● Brief: Copy the rows verbatim from the line containing "Task: Click the 快速移动 quick move button" through the line containing "[x=132, y=1390]", including both of those lines.

● Information shown:

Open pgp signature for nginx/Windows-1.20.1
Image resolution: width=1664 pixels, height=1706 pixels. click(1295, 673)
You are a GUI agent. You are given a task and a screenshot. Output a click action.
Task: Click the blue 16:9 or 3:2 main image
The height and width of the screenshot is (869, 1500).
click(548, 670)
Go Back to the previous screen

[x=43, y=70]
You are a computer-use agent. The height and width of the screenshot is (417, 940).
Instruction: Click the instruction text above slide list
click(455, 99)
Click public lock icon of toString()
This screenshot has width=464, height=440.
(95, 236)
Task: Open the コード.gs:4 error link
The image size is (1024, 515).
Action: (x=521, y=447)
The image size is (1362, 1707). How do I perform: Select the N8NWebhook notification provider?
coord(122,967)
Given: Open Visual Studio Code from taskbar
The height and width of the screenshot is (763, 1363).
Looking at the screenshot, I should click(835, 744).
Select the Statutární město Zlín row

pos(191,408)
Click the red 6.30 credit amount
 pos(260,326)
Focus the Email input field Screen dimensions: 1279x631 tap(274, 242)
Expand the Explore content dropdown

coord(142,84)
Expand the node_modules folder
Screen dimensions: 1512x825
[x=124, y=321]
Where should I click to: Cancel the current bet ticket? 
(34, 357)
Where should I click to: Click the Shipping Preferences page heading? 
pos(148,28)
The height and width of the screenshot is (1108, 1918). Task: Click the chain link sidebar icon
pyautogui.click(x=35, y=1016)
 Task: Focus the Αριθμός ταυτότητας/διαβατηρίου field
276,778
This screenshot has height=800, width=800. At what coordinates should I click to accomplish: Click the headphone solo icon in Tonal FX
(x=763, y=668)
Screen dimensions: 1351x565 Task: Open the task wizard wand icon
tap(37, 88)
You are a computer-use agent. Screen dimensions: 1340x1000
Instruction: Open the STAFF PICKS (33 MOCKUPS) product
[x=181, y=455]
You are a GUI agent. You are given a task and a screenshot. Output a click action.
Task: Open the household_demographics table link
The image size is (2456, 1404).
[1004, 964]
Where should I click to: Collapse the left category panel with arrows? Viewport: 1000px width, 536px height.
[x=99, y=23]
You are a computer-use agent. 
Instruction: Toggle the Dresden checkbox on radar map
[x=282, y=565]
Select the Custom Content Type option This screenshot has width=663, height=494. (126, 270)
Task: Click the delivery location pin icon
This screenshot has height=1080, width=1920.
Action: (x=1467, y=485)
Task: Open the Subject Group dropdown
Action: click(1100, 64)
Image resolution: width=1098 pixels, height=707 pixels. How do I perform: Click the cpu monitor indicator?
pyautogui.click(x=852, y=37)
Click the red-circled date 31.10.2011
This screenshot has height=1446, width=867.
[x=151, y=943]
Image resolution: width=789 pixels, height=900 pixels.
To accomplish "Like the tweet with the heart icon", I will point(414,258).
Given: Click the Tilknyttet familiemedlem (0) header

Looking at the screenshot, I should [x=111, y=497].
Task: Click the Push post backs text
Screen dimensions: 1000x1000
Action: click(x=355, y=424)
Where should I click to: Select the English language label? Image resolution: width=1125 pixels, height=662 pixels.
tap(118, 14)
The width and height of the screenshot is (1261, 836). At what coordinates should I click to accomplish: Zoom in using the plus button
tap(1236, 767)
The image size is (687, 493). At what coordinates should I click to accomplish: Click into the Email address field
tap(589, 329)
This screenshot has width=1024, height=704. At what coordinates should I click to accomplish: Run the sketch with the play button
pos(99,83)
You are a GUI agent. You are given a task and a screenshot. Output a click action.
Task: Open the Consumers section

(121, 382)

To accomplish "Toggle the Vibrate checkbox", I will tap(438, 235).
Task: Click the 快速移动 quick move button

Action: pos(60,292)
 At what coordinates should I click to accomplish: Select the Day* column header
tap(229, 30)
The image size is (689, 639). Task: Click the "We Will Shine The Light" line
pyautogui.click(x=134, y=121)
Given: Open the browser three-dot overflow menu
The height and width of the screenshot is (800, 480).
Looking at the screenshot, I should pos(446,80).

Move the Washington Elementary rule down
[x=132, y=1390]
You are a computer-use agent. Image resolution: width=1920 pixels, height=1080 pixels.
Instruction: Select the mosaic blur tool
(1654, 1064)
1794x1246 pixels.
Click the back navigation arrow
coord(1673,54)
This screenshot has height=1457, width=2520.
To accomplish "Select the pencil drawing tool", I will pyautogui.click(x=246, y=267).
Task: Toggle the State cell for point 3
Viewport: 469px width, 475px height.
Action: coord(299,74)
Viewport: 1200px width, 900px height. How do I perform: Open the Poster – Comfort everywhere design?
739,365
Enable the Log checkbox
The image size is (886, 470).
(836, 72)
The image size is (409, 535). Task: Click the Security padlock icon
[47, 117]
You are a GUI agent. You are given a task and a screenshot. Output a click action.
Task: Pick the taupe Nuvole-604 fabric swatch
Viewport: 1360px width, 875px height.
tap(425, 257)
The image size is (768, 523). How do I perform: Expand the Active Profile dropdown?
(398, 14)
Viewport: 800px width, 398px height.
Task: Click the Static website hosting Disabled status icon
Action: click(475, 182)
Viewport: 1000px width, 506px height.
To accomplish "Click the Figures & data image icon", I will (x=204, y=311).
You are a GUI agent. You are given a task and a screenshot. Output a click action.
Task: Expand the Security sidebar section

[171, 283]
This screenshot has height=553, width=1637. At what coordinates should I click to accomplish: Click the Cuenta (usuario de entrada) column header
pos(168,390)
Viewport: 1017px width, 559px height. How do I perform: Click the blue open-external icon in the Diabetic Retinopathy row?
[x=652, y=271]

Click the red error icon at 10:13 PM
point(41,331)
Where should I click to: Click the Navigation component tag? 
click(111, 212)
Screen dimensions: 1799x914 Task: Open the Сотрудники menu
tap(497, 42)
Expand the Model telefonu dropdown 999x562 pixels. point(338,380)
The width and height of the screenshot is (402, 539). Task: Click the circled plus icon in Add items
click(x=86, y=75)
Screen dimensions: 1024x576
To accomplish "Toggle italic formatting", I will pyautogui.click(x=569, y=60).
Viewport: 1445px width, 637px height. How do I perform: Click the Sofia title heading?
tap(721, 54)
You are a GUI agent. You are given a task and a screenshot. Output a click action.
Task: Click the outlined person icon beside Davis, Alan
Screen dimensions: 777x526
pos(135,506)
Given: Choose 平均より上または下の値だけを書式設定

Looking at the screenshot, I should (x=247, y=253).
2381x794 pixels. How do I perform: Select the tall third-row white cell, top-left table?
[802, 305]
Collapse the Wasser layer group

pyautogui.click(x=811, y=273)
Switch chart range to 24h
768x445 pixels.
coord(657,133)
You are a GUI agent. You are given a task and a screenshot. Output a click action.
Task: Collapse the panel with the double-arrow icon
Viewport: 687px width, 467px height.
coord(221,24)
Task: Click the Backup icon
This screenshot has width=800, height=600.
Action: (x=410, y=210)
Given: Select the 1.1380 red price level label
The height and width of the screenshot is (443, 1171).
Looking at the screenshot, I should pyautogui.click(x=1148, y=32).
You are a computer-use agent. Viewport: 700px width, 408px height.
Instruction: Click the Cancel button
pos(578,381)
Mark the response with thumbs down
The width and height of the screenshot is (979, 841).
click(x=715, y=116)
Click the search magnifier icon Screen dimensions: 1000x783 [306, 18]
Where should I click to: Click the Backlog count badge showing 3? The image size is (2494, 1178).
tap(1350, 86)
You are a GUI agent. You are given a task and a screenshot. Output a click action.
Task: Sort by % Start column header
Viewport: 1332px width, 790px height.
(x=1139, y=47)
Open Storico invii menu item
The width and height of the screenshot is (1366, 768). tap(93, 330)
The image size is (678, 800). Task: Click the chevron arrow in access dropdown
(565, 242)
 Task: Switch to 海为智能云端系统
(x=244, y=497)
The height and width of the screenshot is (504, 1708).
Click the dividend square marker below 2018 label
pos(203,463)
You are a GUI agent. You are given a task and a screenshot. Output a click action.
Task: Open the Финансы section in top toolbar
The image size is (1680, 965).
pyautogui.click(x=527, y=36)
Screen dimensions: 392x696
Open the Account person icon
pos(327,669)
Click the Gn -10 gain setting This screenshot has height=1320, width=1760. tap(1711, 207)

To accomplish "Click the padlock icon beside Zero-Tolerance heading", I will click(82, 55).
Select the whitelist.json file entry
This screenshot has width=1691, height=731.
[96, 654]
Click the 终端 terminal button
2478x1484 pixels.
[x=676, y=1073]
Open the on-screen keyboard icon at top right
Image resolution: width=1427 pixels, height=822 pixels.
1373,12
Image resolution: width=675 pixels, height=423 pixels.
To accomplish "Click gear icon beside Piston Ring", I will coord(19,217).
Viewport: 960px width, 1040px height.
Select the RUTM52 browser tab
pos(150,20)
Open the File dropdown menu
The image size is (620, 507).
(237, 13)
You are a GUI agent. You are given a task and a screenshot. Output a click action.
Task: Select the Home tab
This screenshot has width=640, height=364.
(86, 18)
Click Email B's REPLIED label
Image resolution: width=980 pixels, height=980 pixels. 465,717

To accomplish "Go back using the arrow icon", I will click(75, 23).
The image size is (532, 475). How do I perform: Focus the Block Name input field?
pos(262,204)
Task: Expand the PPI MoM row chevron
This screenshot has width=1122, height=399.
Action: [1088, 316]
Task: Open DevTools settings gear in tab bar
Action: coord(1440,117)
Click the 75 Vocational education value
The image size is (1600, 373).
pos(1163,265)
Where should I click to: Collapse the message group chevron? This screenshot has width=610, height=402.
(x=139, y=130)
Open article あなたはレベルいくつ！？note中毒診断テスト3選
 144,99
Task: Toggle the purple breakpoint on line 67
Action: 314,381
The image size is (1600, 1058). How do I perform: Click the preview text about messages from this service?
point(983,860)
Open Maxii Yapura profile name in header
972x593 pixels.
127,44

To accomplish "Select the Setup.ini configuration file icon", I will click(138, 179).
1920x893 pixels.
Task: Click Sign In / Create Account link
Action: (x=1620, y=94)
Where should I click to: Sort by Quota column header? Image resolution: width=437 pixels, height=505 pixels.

● Exercise result:
Task: Click the 快速移动 quick move button

Action: pos(60,292)
 At what coordinates should I click to accomplish: Select the Day* column header
tap(229, 30)
The image size is (689, 639). Task: Click the "We Will Shine The Light" line
pyautogui.click(x=134, y=121)
Given: Open the browser three-dot overflow menu
The height and width of the screenshot is (800, 480).
Looking at the screenshot, I should pos(446,80).

Move the Washington Elementary rule down
[x=132, y=1390]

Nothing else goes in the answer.